Pulmonary vessels sections were collected from January 2010 to December 2017. Sections of thrombus sampling were stained with hematoxylin and eosin. The content of infiltrated cells, fibroblasts and collagen fibers were scored using a semi-quantitative three-point scale of range values.
The 30 autopsies included 19 males (63.3%) and 11 females (36.7%) with an average age of 64.5 ± 12.3 years. The time intervals were as follows: early (≤1 h), recent (> 1 h to 24 h), recent-medium (> 24 h to 48 h), medium (> 48 h to 72 h) and old (> 72 h). In the first hour, we histologically observed the presence of platelet aggregation by immunofluorescence method for factor VIII and fibrinogen. The presence of lymphocytes has been identified from recent thrombus (> 1 h to 24 h) and the fibroblast cells were peripherally located in vascular tissue between 48 and 72 h, whereas they resulted central and copious after 72 h.

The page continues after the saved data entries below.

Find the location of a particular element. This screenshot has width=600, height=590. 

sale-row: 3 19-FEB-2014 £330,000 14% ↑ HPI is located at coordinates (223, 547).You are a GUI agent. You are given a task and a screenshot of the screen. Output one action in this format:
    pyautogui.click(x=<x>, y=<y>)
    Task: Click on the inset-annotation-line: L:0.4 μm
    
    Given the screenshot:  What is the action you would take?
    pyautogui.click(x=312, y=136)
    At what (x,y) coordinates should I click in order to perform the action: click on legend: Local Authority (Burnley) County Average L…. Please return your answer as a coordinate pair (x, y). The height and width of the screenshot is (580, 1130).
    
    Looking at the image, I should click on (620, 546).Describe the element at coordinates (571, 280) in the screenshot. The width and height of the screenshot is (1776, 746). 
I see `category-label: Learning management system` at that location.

After a macroscopic observation and a good sampling traditional histology, it is important to identify the time of thrombus formation. We identified histologically a range of time in the physiopathology of the thrombus (early, recent, recent-medium, medium, old), allowing to determine the dating of thrombus formation and the exact time of death.
NCT03887819.
The trial registry is Cliniclatrials.gov, with the unique identifying number NCT03887819. The date of registration was 03/23/2019 and it was "Retrospectively registered".

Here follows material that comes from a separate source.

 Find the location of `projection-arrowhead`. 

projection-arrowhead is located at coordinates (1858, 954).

肺栓塞(PE)是全球范围内导致高死亡率的疾病。然而,PE 的诊断往往不够准确。许多 PE 病例被误诊或漏诊,且这些病例通常与突发性意外死亡(SUD)相关。在法医学实践中,确定血栓形成的时间非常重要,以便确定确切的死亡时间。尸检仍然是识别死因的金标准方法,可确定临床诊断与尸检诊断之间的差异。我们的研究旨在验证致命性 PE 病例的形态学和组织学标准,并评估血栓形成的时间,考虑 5 个时间范围。

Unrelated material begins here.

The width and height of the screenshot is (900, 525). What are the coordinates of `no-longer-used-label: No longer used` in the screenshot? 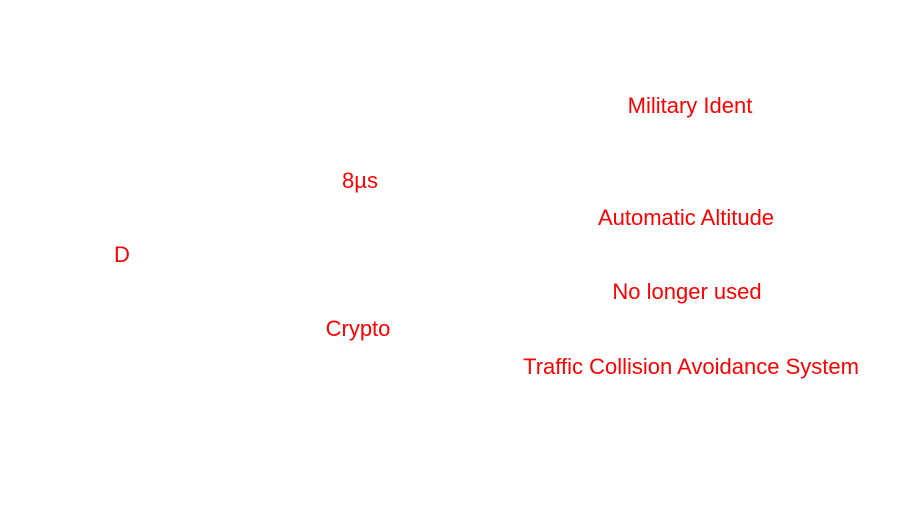 It's located at (687, 292).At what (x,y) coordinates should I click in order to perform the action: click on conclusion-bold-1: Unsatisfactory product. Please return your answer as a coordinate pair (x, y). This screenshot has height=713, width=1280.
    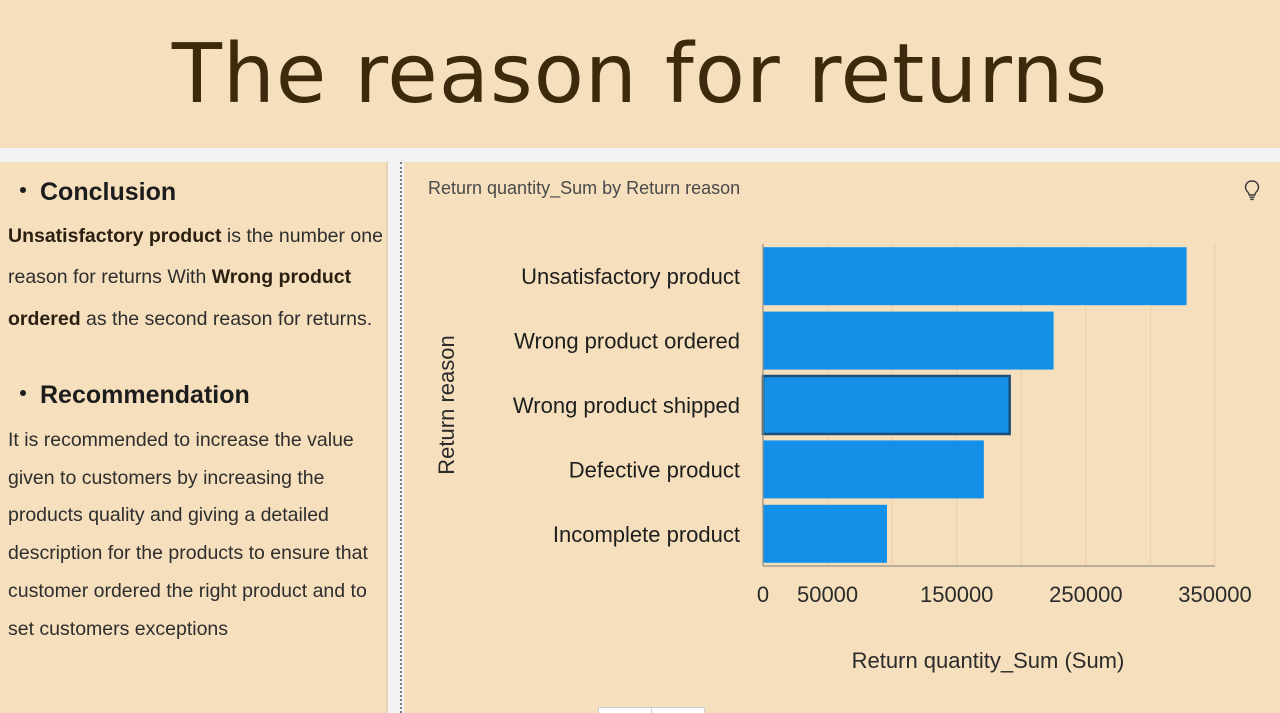
    Looking at the image, I should click on (115, 236).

收集 2010 年 1 月至 2017 年 12 月的肺动脉段。对血栓取样进行苏木精和伊红染色。使用范围值的三分制半定量评分法对浸润细胞、成纤维细胞和胶原纤维的含量进行评分。
30 例尸检包括 19 名男性(63.3%)和 11 名女性(36.7%),平均年龄为 64.5±12.3 岁。时间间隔如下:早期(≤1 小时)、近期(>1 小时至 24 小时)、近期-中期(>24 小时至 48 小时)、中期(>48 小时至 72 小时)和晚期(>72 小时)。在第 1 小时,我们通过免疫荧光法检测因子 VIII 和纤维蛋白原观察到血小板聚集的存在。从近期血栓(>1 小时至 24 小时)中已经识别出淋巴细胞的存在,并且在 48 至 72 小时之间成纤维细胞位于血管组织的外周,而在 72 小时后则位于中央且丰富。
在进行宏观观察和良好的采样传统组织学检查后,确定血栓形成时间非常重要。我们在血栓形成的病理生理学中确定了一个时间范围(早期、近期、近期-中期、中期、晚期),从而可以确定血栓形成的时间,并确定确切的死亡时间。
NCT03887819。
该试验在 Cliniclatrials.gov 注册,唯一标识号为 NCT03887819。注册日期为 2019 年 3 月 23 日,为“回顾性注册”。